**TASK BRIEF:**
Show all lines of the listing that contain the word "computer".
THE INPUT below:
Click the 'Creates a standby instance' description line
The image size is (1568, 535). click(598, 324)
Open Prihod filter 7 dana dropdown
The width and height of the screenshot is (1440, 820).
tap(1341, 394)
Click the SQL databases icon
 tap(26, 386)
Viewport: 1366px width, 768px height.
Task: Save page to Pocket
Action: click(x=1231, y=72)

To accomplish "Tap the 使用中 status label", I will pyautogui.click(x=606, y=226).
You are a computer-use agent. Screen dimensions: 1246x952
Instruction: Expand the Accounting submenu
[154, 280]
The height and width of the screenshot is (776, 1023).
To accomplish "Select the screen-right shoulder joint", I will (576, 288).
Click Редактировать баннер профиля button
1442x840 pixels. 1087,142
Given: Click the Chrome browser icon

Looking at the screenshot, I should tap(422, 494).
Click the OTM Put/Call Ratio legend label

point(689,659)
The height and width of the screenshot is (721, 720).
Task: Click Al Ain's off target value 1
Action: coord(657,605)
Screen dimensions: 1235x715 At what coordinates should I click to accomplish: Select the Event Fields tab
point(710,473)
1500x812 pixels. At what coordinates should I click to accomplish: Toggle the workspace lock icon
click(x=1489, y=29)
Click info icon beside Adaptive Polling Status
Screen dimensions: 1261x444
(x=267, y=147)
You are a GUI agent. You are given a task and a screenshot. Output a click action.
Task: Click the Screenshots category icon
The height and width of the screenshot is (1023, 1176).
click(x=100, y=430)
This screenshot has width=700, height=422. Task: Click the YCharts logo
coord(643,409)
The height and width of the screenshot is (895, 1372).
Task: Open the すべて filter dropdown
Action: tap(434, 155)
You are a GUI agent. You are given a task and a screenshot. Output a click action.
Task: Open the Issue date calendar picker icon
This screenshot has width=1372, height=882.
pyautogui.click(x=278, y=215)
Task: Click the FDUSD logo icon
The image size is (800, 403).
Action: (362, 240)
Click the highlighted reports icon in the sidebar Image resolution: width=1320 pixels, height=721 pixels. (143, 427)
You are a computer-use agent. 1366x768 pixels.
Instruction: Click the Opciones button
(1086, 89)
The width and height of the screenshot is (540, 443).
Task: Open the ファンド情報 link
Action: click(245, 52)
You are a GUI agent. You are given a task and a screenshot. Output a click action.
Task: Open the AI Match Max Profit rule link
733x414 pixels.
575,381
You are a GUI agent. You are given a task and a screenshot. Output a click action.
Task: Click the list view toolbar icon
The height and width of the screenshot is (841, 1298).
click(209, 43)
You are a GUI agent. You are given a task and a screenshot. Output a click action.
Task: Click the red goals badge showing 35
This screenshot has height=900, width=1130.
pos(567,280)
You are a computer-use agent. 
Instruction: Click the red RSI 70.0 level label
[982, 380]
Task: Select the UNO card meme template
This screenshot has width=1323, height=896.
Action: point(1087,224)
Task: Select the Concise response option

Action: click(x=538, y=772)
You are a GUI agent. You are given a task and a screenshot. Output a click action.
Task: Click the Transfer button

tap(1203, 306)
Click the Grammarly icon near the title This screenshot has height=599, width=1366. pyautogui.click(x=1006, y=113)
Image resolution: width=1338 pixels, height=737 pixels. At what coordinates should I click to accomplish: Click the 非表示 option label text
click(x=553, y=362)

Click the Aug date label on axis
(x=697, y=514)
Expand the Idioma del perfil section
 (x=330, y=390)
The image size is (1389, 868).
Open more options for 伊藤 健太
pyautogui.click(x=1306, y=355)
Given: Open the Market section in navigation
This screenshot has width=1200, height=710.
End of THE INPUT.
**SOLUTION TO THIS EXERCISE:**
You are a computer-use agent. Screen dimensions: 1246x952
You are a computer-use agent. 1366x768 pixels.
You are a computer-use agent. 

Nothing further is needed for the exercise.